Ещё сто лет поработал да проспал; сны видел хорошие, а жрать нечего. Есть деньги – пьёт, нет денег – думает:
«Эхма, хорошо бы выпить!..»
Прибежал стражник, орёт:
– Ванька, вставай!
– Ещё чего?
– Айда Европу спасать!
– Чего она?
– Немец обижает!
– И что они беспокоятся, тот да этот? Жили бы…
Пошёл, начал спасать – тут ему немец ногу оторвал. Воротился Ванька на одной ноге, глядь – избы нет, ребятишки с голоду подохли, на жене сосед воду возит.
– Ну и дела-а! – удивился Ванька, поднял руку, затылок почесать, а головы-то у него и нету!
* * *
Жила-была баба, скажем – Матрёна, работала на чужого дядю, скажем – на Никиту, с родственниками его и со множеством разной челяди.

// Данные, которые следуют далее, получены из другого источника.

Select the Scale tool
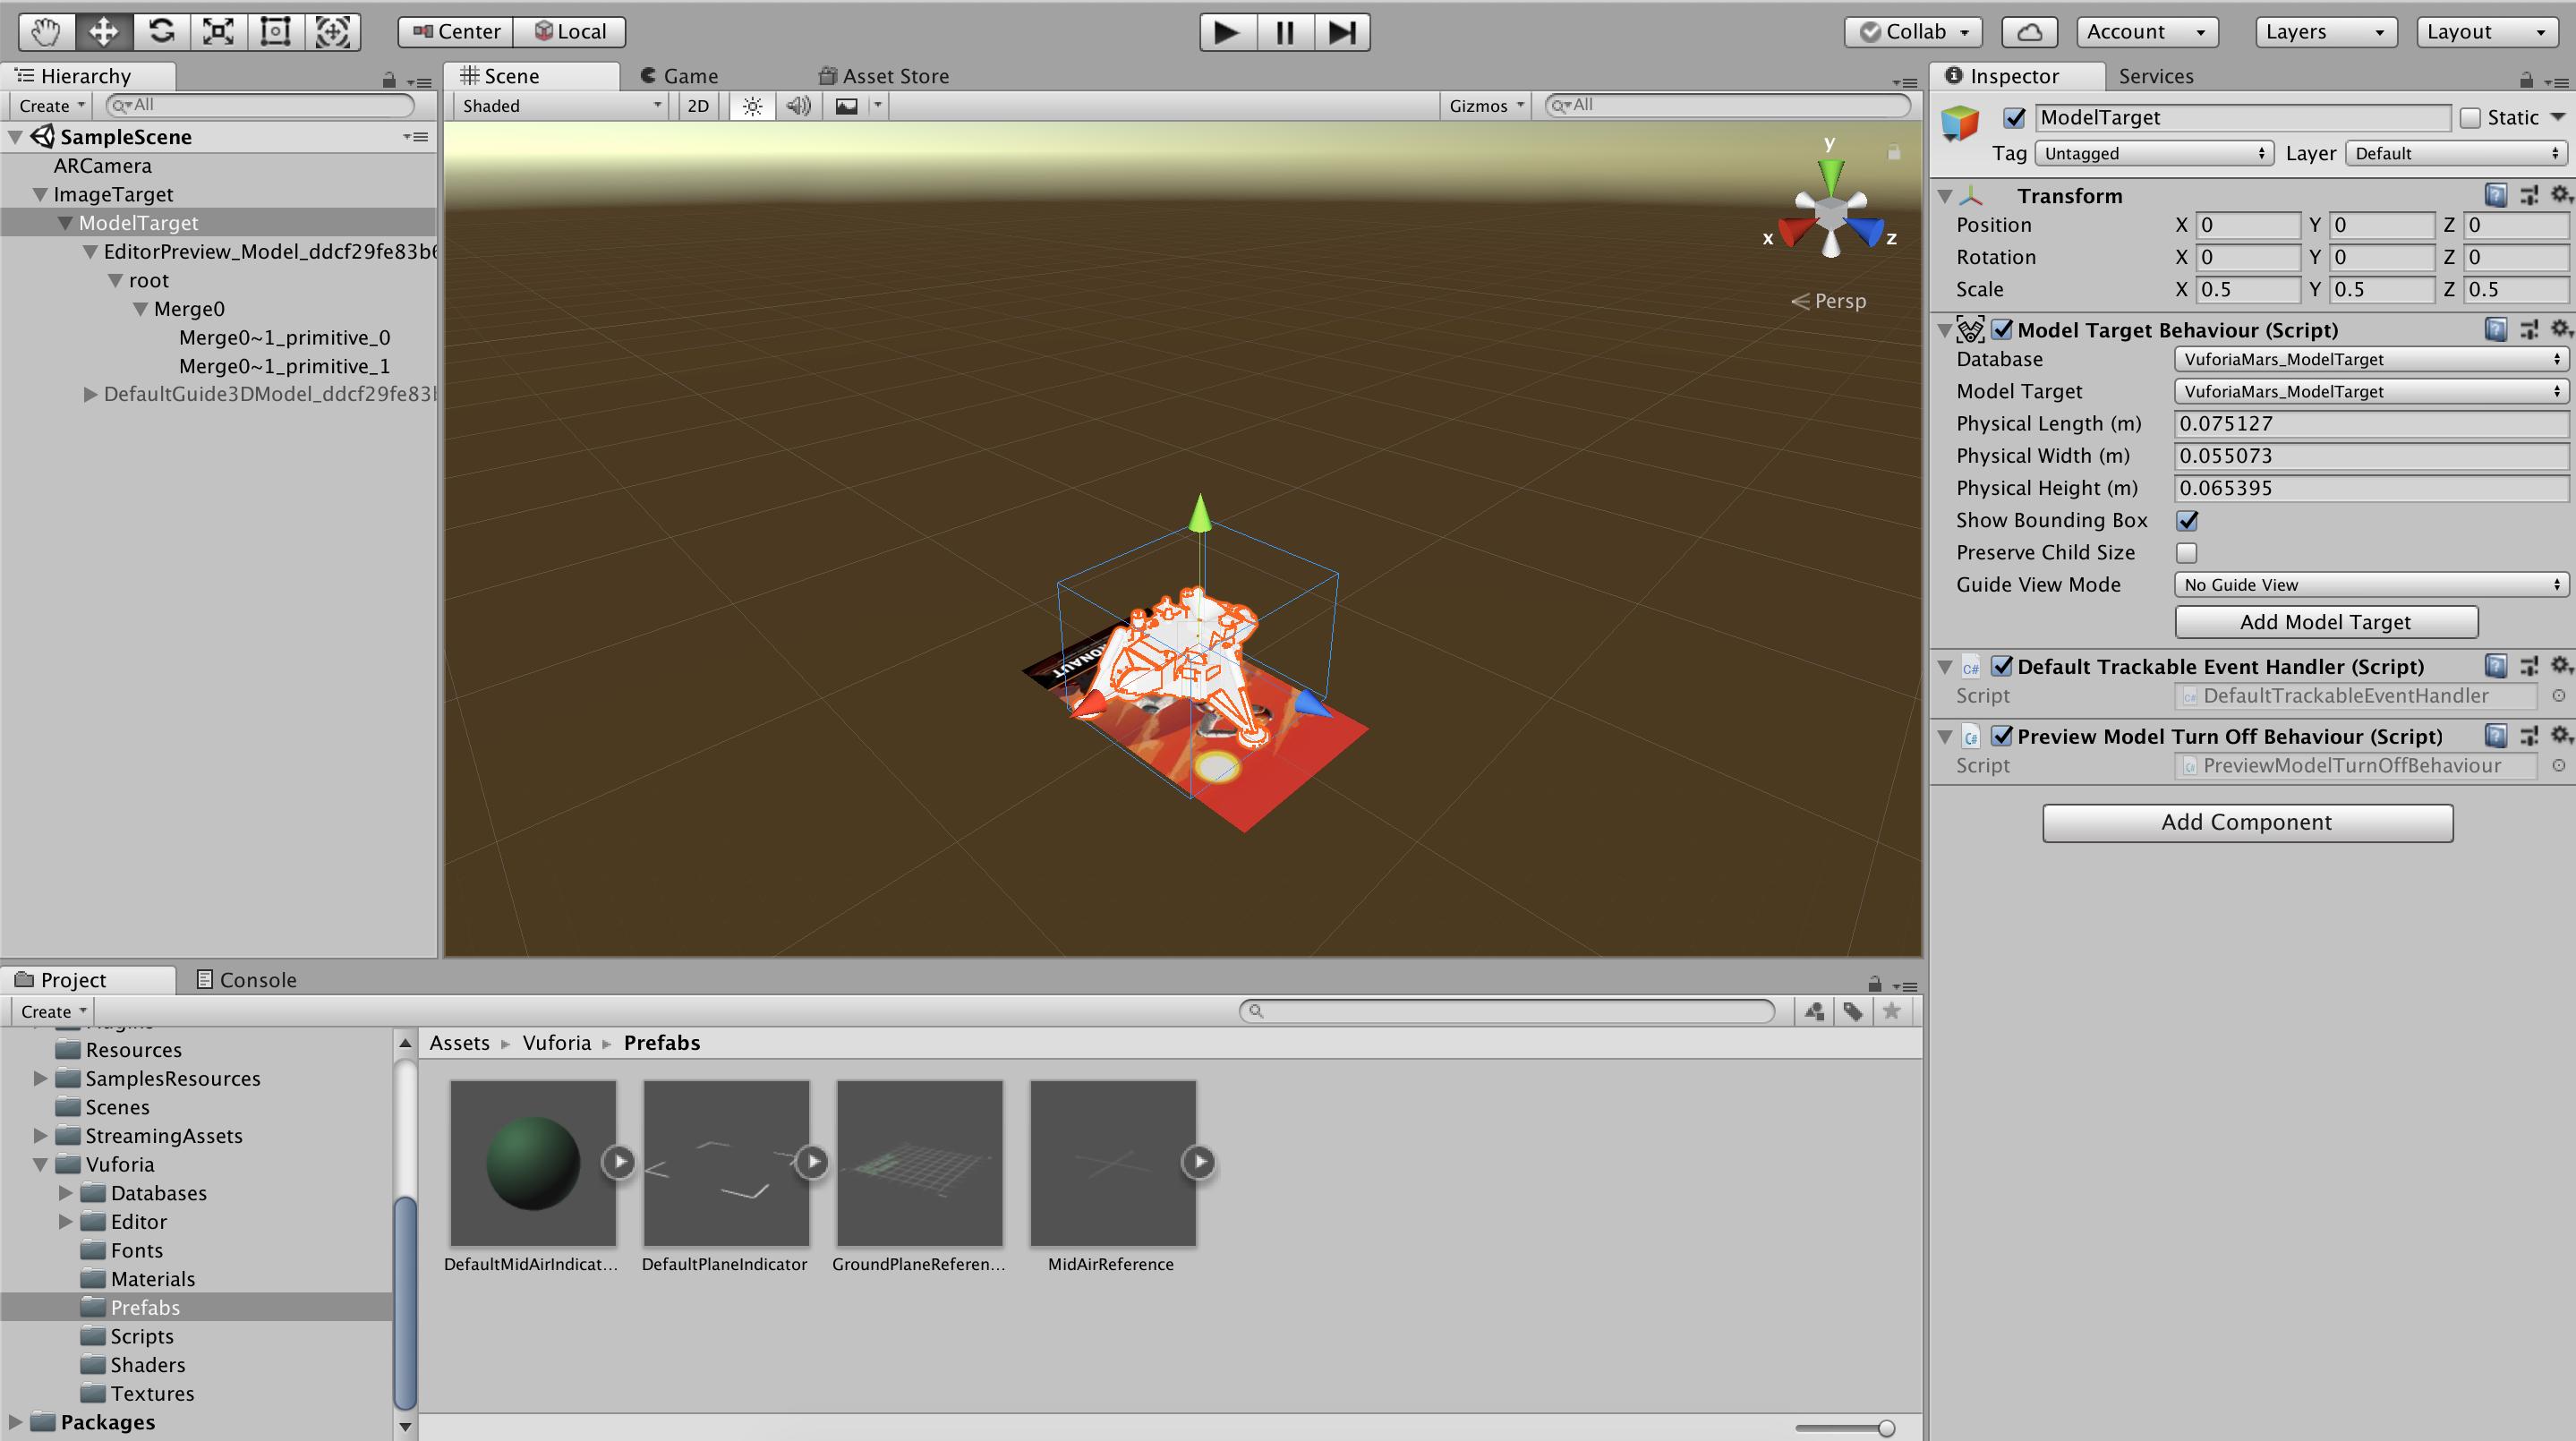The height and width of the screenshot is (1441, 2576). [x=218, y=31]
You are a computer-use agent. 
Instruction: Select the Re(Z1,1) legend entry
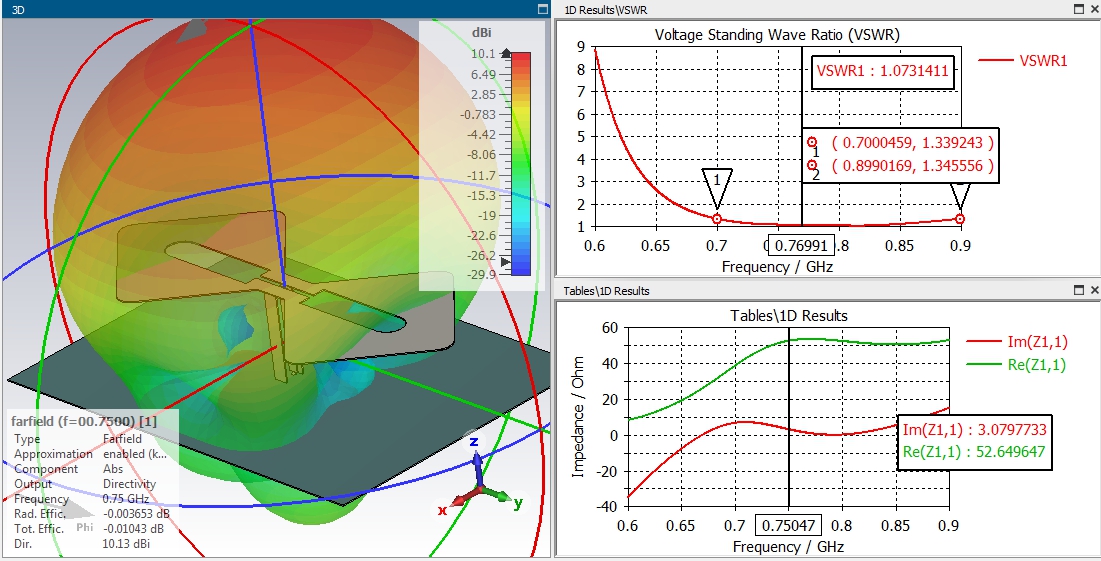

Плохо было бабе, дядя Никита никакого внимания на неё не обращал, хотя пред соседями хвастался:
– Меня моя Матрёна любит, – чего хочу, то с ней и делаю! Примерное животное, покорное, как лошадь…
А пьяная, нахальная челядь Никитина ежечасно обижает Матрёну, то – обокрадёт её, то – изобьёт, а то просто, от нечего делать – надругается над ней, но между собою тоже говорит:
– Ну и бабочка Матрёна наша! Такая, что, иной раз, даже жалко её!
Но, жалея на словах, на деле всё-таки продолжали истязать и грабить.
Кроме сих, вредных, окружали Матрёну многие, бесполезные, сочувствуя долготерпению Матрёнину; глядят на неё со стороны и умиляются:
– Многострадальная ты наша, убогая!
Некоторые же, в полном восхищении, восклицали:
– Тебя, – говорят, – даже аршином измерить невозможно, до чего ты велика! И умом, – говорят, – не понять тебя, в тебя, – говорят, – только верить можно!
А Матрёна, как медведица, ломит всякую работу изо дня в день, из века в век, и всё – без толку: сколько ни сработает – дядина челядь всё отберёт. Пьянство вокруг, бабы, разврат и всякая пакость, – дышать невозможно!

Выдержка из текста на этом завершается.